*** Opening EXTRACT PROVIDED ***
Flash forward, and about six years ago I approached the new MLA, again in my West End neighbourhood, once again explaining that I'd lived through six years of "conversion therapy" in British Columbia, that I'd filed an ethics complaint against the doctor with BC's College of Physicians and Surgeons, that I'd even sued the doctor, and had spent the last (at that time) roughly 15 years working on a book about the whole ordeal. I was approaching him, the MLA, now, I said, in the hope of sponsoring a private members bill, banning the practice of conversion therapy in British Columbia. 

At first, he seemed genuinely interested; he thanked me for bringing this "very serious community issue" to his attention; he told me that we'd meet again. Weeks later, I called and he said he had no time to help, but that if I did some "research" on my own, I could send it to him by email and he'd "look into it." Oh, did I mention he was also a gay man?

Then this year, in 2017, in anticipation of my book's release, I approached the city of Vancouver's LGBTQ2+ committee, which is tasked with making recommendations to the City of Vancouver about issues affecting Vancouver's LGBTQ community. I asked them to consider recommending to the City that they take a public position against "conversion therapy"--not even banning the practice legally, just simply taking a public position against the practice.

I waited months, but heard nothing. Then one day, I spotted a City Counsellor in my neighbourhood grocery store. Without thinking (or else I'm sure I would have shrunk back in fear), I approached him, introduced myself, told him about my email to the City's LGBTQ2+ Committee, and what I'd proposed. To which he said he knew all about my email already. We chatted next to the cucumbers, I think. He told me he knew of several "religious conversion therapies" that were happening right here in British Columbia. "They're a menace to our community," he said. "They're crazy." He seemed to know much more about these "therapies" than I did. He handed me his business card. He told me to follow up with the Committee. Oh, did I mention he is also a gay man?

I followed up with the Committee again, weeks later. I cc'd the City Counsellor.

Finally, six weeks later, they invited me to their next meeting, six weeks after that. I prepared a briefing note about "conversion therapy" in Canada, and in British Columbia, and my own history with the therapy, even detailing all the laws that have been passed banning the practice in various U.S. states and cities. There was precedent to my proposal.
*** Closing EXTRACT PROVIDED ***
*** Opening MATERIAL SHOWN ***
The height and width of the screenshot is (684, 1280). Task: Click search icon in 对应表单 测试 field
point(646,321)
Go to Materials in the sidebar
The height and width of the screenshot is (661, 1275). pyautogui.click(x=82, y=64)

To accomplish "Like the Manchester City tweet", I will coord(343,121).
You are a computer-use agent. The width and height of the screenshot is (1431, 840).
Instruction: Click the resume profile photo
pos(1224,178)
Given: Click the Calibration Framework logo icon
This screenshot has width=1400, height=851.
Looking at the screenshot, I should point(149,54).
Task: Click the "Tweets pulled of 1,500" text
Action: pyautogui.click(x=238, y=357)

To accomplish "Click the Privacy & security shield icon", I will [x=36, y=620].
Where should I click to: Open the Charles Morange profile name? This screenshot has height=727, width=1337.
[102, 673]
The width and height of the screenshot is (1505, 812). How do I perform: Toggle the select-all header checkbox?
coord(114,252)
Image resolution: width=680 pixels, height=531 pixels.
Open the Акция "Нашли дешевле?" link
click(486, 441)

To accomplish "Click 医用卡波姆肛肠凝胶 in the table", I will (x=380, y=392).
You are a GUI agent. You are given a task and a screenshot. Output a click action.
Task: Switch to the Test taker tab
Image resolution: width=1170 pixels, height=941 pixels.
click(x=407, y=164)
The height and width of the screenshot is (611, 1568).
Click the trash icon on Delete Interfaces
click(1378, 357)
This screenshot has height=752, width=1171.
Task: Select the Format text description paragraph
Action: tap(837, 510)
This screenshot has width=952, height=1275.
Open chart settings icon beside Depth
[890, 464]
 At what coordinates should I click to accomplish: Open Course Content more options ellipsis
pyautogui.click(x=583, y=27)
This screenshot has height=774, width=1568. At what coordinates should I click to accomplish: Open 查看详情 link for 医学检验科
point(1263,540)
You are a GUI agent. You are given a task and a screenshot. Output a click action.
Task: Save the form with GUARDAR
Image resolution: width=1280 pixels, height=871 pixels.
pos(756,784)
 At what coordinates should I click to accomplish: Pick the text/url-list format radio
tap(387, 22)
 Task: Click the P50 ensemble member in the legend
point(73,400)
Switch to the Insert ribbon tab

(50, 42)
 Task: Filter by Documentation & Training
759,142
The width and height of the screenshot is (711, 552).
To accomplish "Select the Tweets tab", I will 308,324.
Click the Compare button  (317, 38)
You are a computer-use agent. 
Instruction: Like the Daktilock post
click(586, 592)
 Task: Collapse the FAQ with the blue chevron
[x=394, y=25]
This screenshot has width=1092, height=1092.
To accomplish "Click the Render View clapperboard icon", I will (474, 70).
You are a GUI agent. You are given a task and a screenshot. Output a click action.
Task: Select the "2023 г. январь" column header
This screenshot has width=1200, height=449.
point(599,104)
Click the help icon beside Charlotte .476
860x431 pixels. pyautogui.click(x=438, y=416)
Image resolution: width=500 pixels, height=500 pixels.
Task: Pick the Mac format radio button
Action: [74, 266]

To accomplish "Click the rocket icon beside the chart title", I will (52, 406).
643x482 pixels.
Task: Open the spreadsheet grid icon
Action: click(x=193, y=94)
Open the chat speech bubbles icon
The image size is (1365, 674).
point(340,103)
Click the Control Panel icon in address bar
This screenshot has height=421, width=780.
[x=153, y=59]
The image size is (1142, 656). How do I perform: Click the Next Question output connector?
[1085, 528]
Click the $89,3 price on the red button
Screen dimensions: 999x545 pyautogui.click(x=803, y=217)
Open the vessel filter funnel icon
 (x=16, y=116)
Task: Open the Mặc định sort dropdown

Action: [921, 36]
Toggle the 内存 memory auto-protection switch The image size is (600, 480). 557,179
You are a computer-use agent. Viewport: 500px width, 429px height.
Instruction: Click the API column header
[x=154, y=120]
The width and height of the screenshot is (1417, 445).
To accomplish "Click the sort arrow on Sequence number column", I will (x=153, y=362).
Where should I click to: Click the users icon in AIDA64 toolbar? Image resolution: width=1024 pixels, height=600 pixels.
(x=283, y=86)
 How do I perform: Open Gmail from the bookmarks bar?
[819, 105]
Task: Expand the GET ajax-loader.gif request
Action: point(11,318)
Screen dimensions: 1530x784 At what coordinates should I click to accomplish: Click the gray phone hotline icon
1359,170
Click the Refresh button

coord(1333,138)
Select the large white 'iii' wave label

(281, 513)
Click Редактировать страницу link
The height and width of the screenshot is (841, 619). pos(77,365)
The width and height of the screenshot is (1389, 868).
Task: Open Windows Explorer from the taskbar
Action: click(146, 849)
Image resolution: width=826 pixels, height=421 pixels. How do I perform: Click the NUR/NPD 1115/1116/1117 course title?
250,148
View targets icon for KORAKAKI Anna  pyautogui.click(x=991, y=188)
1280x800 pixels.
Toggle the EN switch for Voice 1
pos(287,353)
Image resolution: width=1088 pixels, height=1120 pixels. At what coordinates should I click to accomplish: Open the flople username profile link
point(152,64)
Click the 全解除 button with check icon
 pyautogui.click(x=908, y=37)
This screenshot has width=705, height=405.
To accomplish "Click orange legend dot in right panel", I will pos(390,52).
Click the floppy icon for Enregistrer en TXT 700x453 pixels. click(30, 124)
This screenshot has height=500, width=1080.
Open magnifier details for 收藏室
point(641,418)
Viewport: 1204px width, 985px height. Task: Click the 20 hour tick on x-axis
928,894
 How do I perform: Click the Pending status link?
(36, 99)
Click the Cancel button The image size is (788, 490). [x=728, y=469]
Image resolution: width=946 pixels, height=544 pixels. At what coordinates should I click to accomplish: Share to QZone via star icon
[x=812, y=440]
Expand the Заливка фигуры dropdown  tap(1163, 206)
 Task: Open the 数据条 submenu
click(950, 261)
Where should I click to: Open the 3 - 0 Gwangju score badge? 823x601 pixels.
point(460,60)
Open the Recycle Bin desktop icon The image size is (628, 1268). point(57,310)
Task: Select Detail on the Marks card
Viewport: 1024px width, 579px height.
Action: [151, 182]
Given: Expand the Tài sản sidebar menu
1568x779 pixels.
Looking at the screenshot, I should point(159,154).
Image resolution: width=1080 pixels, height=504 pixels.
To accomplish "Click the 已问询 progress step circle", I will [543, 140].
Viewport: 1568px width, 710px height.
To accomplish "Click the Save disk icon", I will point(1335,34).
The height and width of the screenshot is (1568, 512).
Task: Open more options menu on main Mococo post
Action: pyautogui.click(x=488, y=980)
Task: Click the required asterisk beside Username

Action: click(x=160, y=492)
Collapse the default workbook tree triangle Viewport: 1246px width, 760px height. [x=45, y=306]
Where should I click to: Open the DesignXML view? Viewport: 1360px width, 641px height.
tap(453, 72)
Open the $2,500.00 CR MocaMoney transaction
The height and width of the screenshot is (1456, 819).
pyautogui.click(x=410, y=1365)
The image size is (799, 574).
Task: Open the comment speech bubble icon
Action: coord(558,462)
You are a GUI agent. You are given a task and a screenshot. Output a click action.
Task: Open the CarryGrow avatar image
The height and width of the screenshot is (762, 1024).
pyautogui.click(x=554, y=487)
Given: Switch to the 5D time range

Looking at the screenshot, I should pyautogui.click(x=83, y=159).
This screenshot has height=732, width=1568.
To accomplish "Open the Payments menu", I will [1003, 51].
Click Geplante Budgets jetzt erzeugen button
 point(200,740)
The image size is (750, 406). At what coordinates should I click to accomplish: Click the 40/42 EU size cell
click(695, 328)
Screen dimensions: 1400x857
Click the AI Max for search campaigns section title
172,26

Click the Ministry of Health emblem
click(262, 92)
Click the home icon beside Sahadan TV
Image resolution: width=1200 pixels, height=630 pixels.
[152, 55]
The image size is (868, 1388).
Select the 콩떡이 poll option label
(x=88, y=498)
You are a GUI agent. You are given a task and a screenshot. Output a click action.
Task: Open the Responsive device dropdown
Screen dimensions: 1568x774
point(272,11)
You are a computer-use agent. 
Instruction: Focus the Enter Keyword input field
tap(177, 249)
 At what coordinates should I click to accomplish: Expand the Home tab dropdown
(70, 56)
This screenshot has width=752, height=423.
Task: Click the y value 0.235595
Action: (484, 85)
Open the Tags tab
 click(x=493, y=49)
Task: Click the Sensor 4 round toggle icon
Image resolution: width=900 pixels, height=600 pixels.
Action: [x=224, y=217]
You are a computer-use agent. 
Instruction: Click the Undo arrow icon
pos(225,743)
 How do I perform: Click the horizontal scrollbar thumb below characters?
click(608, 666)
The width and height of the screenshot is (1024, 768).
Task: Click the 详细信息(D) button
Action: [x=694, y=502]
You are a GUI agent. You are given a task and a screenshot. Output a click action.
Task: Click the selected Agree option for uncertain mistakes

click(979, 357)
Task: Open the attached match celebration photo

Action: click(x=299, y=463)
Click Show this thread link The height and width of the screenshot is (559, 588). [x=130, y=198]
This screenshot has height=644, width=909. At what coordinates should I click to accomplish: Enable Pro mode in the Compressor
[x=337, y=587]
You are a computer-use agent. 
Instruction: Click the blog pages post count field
*** Closing MATERIAL SHOWN ***
■ **QUESTIONS ON THE MATERIAL**:
1. List each party the narrator says they "approached" in the account of conversion therapy.
2. Continue the account of conversion therapy from where it stops.
The entries come from a separate source and have nothing to do with the account of conversion therapy.

■ **EXPECTED OUTPUTS**:
1.
- The new MLA in the narrator's West End neighbourhood
- The City of Vancouver's LGBTQ2+ committee
- A City Counsellor, met in the narrator's neighbourhood grocery store

2.
At the meeting, I talked for a good 40 minutes, answered questions; everyone seemed very nice and eager to Stop. The. Big. Bad. Wolf. of Conversion Therapy. Some of the Committee members hadn't even been born when I was in my own therapy. I'm not sure how I felt about that, but I felt old.

I left, then heard nothing. Weeks passed. I emailed again, thanked them for inviting me to the meeting, to which they responded and said, "Oh, we were just about to email you. We will follow up with you next week, and invite you to join a sub committee about banning reparative therapy in British Columbia." 

Weeks wore on; now months. Still no word. I don't care anymore. No, that's not true. Yes it is. Not it's not. I don't know anymore. I'm tired, and I'm mad. I can't stand the waiting. I can't wait for politicians, or committees. Bureaucracy makes me crazy. I can't stand trying to make my point that "conversion therapy" is dangerous, that it causes harm, that it hurts people, that it hurt me. I take it all far too personally. The issue is a very personal issue to me. Frankly, I don't know how it is I'm still alive today. The medications that the doctor prescribed to try and "kill" my sexuality (my homosexuality) nearly killed me. I overdosed. I should have died. Thankfully, I didn't die. I'm alive. I try and make a difference. I wrote a book. I spent a very long time writing this book, The Inheritance of Shame: A Memoir, to try and "get it right." Maybe someone will read it. Maybe it will help one kid. Maybe one parent will read it and think twice about sending their gay or trans kid into "conversion therapy." I hope so. I really do. That's my prayer.